INSTRUCTIONS TO FOLLOW >>
Please repeat the listing below in its entirety, exactly.

DATASET RECORDS >>

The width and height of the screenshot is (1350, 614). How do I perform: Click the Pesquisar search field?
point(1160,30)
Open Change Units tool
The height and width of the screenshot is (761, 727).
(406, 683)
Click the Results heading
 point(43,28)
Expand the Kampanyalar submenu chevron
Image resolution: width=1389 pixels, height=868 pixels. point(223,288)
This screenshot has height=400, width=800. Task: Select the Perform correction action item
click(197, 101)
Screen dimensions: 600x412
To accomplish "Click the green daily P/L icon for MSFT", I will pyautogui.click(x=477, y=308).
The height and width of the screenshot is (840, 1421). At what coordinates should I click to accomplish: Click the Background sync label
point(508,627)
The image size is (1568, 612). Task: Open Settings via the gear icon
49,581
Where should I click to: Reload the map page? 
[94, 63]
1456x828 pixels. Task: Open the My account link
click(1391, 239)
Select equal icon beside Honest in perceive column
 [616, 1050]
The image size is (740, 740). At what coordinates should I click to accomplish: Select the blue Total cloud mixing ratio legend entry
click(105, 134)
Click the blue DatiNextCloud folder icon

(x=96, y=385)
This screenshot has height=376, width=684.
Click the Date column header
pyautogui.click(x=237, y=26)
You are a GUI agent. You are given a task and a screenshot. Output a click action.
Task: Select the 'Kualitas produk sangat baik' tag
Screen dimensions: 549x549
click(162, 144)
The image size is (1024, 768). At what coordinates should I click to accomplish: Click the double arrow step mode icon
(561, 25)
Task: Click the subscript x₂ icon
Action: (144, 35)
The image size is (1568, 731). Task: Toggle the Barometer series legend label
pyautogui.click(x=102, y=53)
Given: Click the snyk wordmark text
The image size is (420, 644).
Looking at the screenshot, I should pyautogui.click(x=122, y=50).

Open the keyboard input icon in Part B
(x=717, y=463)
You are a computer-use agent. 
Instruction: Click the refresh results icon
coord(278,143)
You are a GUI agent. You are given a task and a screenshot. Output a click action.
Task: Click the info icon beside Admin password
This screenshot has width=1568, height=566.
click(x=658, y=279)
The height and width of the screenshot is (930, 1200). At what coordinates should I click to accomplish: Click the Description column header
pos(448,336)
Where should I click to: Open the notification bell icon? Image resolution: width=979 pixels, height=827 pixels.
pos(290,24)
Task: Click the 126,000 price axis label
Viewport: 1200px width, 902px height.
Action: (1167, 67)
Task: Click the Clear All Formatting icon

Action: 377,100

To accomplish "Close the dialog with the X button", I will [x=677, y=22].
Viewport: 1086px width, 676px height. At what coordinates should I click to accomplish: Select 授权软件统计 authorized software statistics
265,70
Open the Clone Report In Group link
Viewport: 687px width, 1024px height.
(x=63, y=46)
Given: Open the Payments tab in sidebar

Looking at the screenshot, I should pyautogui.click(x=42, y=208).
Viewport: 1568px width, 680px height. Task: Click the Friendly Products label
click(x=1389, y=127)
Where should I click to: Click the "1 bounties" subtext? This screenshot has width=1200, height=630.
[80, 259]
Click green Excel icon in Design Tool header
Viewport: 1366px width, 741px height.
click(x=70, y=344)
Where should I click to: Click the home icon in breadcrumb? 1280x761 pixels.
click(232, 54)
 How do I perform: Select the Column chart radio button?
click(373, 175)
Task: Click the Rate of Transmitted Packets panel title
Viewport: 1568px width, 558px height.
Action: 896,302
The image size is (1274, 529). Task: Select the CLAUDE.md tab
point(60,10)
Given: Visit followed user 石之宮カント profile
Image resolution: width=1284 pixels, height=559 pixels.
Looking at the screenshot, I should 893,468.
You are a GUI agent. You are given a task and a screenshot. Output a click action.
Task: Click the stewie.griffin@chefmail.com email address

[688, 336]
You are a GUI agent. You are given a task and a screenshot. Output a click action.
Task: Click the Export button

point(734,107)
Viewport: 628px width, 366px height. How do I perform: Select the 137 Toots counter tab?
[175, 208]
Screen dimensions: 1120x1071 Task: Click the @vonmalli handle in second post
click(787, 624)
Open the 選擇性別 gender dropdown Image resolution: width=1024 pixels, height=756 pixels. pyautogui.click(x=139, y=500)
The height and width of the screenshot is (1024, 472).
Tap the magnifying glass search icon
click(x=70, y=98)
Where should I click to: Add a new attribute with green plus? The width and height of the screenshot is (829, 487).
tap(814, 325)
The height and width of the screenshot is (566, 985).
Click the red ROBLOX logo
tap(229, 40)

RESPONSE TO THIS EXERCISE >>
The width and height of the screenshot is (1350, 614). How do I perform: Click the Pesquisar search field?
point(1160,30)
Open Change Units tool
The height and width of the screenshot is (761, 727).
(406, 683)
Click the Results heading
 point(43,28)
Expand the Kampanyalar submenu chevron
Image resolution: width=1389 pixels, height=868 pixels. point(223,288)
This screenshot has height=400, width=800. Task: Select the Perform correction action item
click(197, 101)
Screen dimensions: 600x412
To accomplish "Click the green daily P/L icon for MSFT", I will pyautogui.click(x=477, y=308).
The height and width of the screenshot is (840, 1421). At what coordinates should I click to accomplish: Click the Background sync label
point(508,627)
The image size is (1568, 612). Task: Open Settings via the gear icon
49,581
Where should I click to: Reload the map page? 
[94, 63]
1456x828 pixels. Task: Open the My account link
click(1391, 239)
Select equal icon beside Honest in perceive column
 [616, 1050]
The image size is (740, 740). At what coordinates should I click to accomplish: Select the blue Total cloud mixing ratio legend entry
click(105, 134)
Click the blue DatiNextCloud folder icon

(x=96, y=385)
This screenshot has height=376, width=684.
Click the Date column header
pyautogui.click(x=237, y=26)
You are a GUI agent. You are given a task and a screenshot. Output a click action.
Task: Select the 'Kualitas produk sangat baik' tag
Screen dimensions: 549x549
click(162, 144)
The image size is (1024, 768). At what coordinates should I click to accomplish: Click the double arrow step mode icon
(561, 25)
Task: Click the subscript x₂ icon
Action: (144, 35)
The image size is (1568, 731). Task: Toggle the Barometer series legend label
pyautogui.click(x=102, y=53)
Given: Click the snyk wordmark text
The image size is (420, 644).
Looking at the screenshot, I should pyautogui.click(x=122, y=50).

Open the keyboard input icon in Part B
(x=717, y=463)
You are a computer-use agent. 
Instruction: Click the refresh results icon
coord(278,143)
You are a GUI agent. You are given a task and a screenshot. Output a click action.
Task: Click the info icon beside Admin password
This screenshot has width=1568, height=566.
click(x=658, y=279)
The height and width of the screenshot is (930, 1200). At what coordinates should I click to accomplish: Click the Description column header
pos(448,336)
Where should I click to: Open the notification bell icon? Image resolution: width=979 pixels, height=827 pixels.
pos(290,24)
Task: Click the 126,000 price axis label
Viewport: 1200px width, 902px height.
Action: (1167, 67)
Task: Click the Clear All Formatting icon

Action: 377,100

To accomplish "Close the dialog with the X button", I will [x=677, y=22].
Viewport: 1086px width, 676px height. At what coordinates should I click to accomplish: Select 授权软件统计 authorized software statistics
265,70
Open the Clone Report In Group link
Viewport: 687px width, 1024px height.
(x=63, y=46)
Given: Open the Payments tab in sidebar

Looking at the screenshot, I should pyautogui.click(x=42, y=208).
Viewport: 1568px width, 680px height. Task: Click the Friendly Products label
click(x=1389, y=127)
Where should I click to: Click the "1 bounties" subtext? This screenshot has width=1200, height=630.
[80, 259]
Click green Excel icon in Design Tool header
Viewport: 1366px width, 741px height.
click(x=70, y=344)
Where should I click to: Click the home icon in breadcrumb? 1280x761 pixels.
click(232, 54)
 How do I perform: Select the Column chart radio button?
click(373, 175)
Task: Click the Rate of Transmitted Packets panel title
Viewport: 1568px width, 558px height.
Action: 896,302
The image size is (1274, 529). Task: Select the CLAUDE.md tab
point(60,10)
Given: Visit followed user 石之宮カント profile
Image resolution: width=1284 pixels, height=559 pixels.
Looking at the screenshot, I should 893,468.
You are a GUI agent. You are given a task and a screenshot. Output a click action.
Task: Click the stewie.griffin@chefmail.com email address

[688, 336]
You are a GUI agent. You are given a task and a screenshot. Output a click action.
Task: Click the Export button

point(734,107)
Viewport: 628px width, 366px height. How do I perform: Select the 137 Toots counter tab?
[175, 208]
Screen dimensions: 1120x1071 Task: Click the @vonmalli handle in second post
click(787, 624)
Open the 選擇性別 gender dropdown Image resolution: width=1024 pixels, height=756 pixels. pyautogui.click(x=139, y=500)
The height and width of the screenshot is (1024, 472).
Tap the magnifying glass search icon
click(x=70, y=98)
Where should I click to: Add a new attribute with green plus? The width and height of the screenshot is (829, 487).
tap(814, 325)
The height and width of the screenshot is (566, 985).
Click the red ROBLOX logo
tap(229, 40)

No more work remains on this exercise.